| Literature DB >> 36130577 |
Assaf Berger1, Kristyn Galbraith2, Matija Snuderl2, John G Golfinos1, Douglas Kondziolka1.
Abstract
BACKGROUND: Late pathology after vestibular schwannoma radiosurgery is uncommon. The authors presented a case of a resected hemorrhagic mass 13 years after radiosurgery, when no residual tumor was found. OBSERVATIONS: A 56-year-old man with multiple comorbidities, including myelodysplastic syndrome cirrhosis, received Gamma Knife surgery for a left vestibular schwannoma. After 11 years of stable imaging assessments, the lesion showed gradual growth until a syncopal event occurred 2 years later, accompanied by progressive facial weakness and evidence of intralesional hemorrhage, which led to resection. However, histopathological analysis of the resected specimen showed hemorrhage and reactive tissue but no definitive residual tumor. LESSONS: This case demonstrated histopathological evidence for the role of radiosurgery in complete elimination of tumor tissue. Radiosurgery for vestibular schwannoma carries a rare risk for intralesional hemorrhage in select patients.Entities:
Keywords: case report; hemorrhage; radiosurgery; vestibular schwannoma
Year: 2022 PMID: 36130577 PMCID: PMC9379734 DOI: 10.3171/CASE21614
Source DB: PubMed Journal: J Neurosurg Case Lessons ISSN: 2694-1902
FIG. 1.Magnetic resonance imaging of the patient’s left vestibular schwannoma on the day of radiosurgery (A, with contrast) and 13 years later, on the day of hemorrhagic mass expansion (B, without contrast).
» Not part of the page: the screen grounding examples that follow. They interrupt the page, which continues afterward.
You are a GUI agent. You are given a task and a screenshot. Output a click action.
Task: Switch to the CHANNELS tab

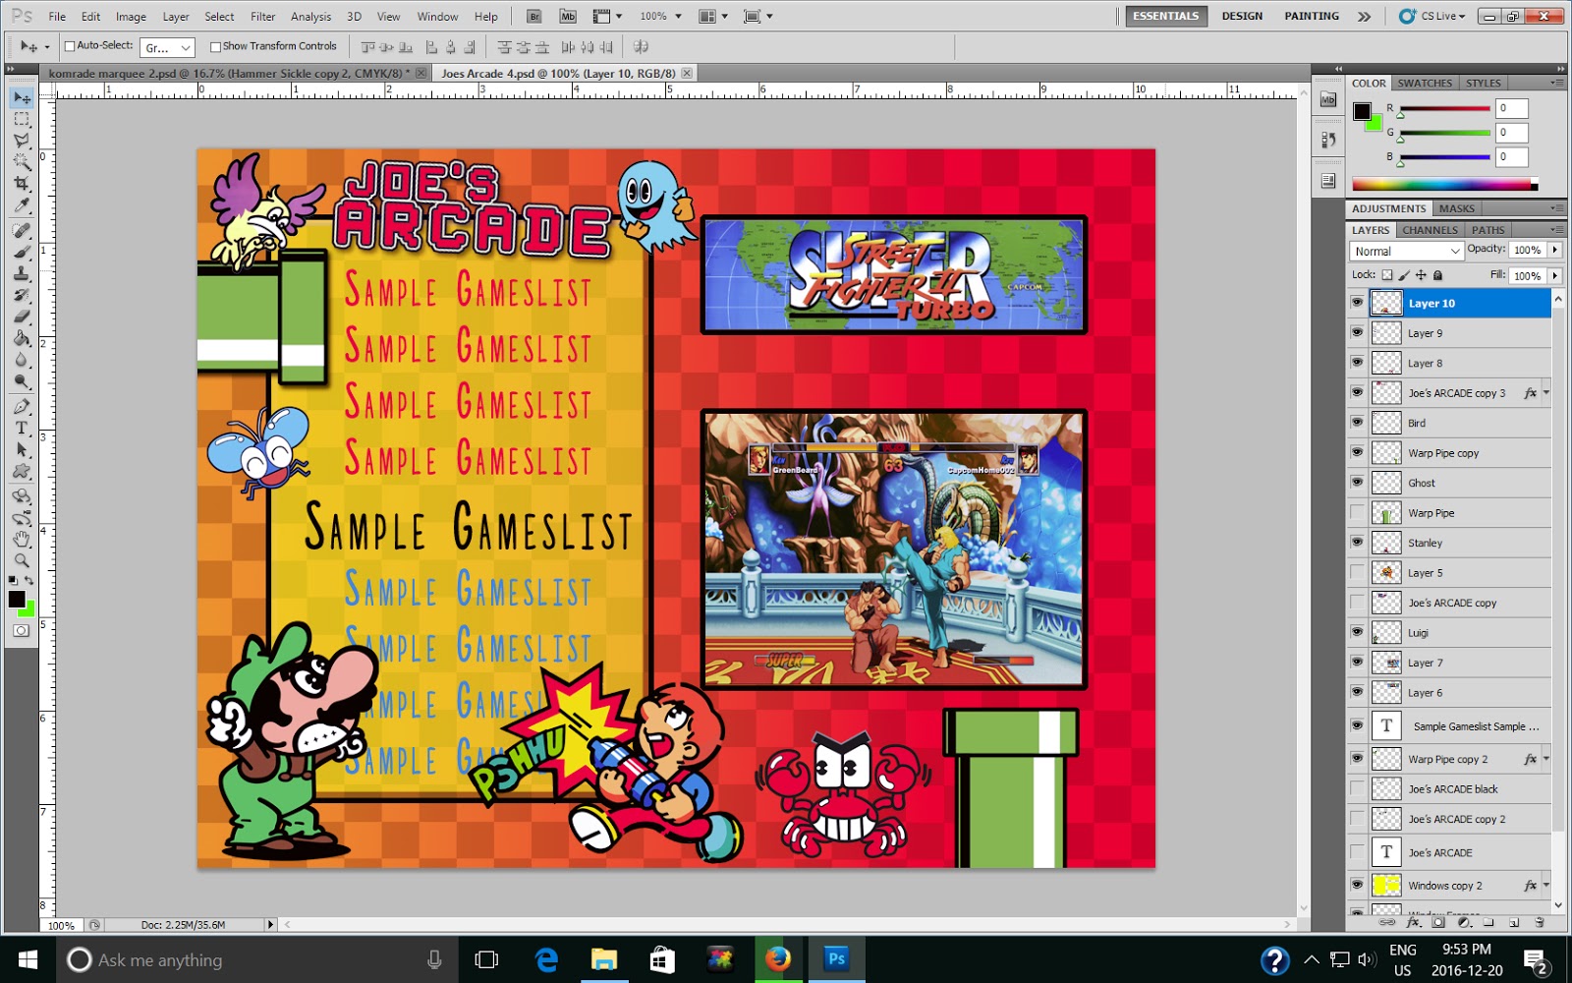[1430, 229]
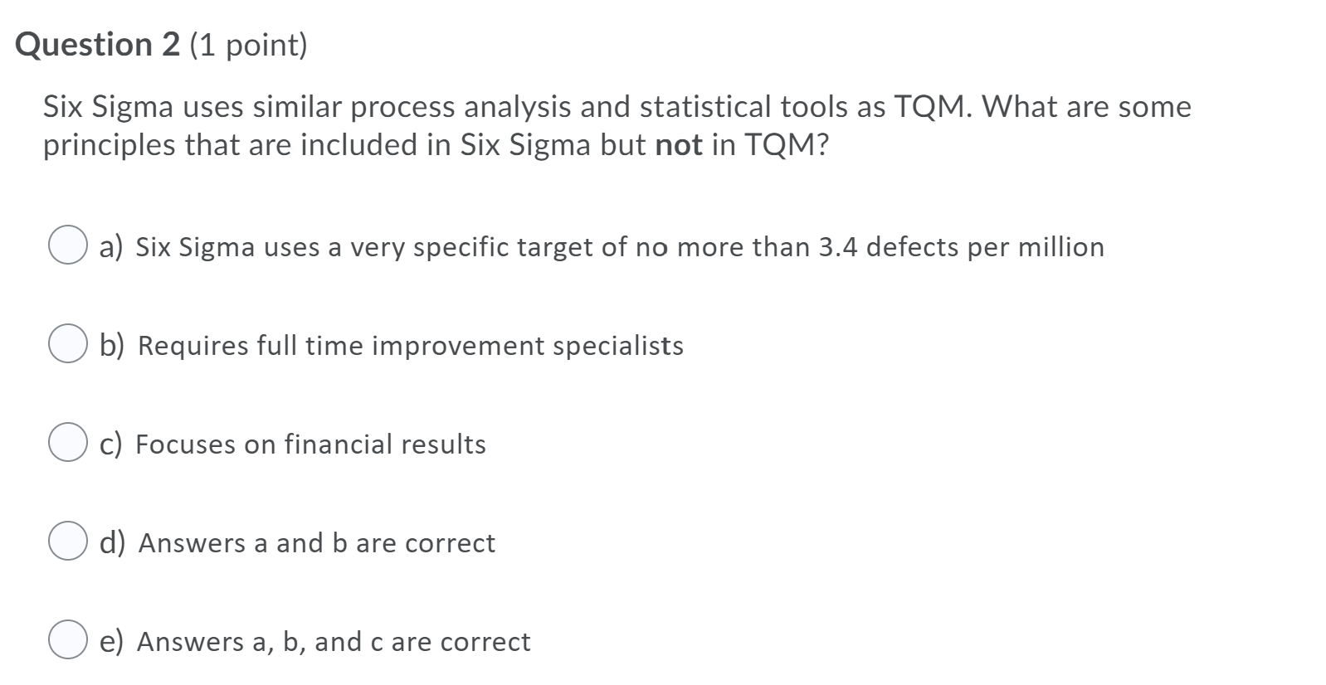Select radio button for option c
Viewport: 1326px width, 685px height.
point(69,444)
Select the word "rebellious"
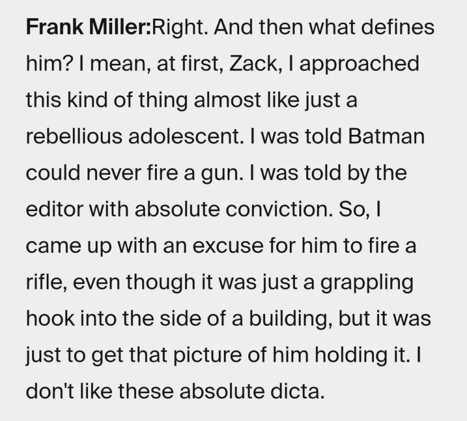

FIG. 2.Histology of granulation tissue. A: H&E stain at ×20 magnification of myofibroblasts with vascular proliferation and histiocytic inflammation consistent with granulation tissue. B–D: Immunohistochemical stains show that few residual cells express S100 (B), myofibroblasts within the granulation tissue express SMA (C), and extensive histiocytic inflammation is highlighted by CD168 (D).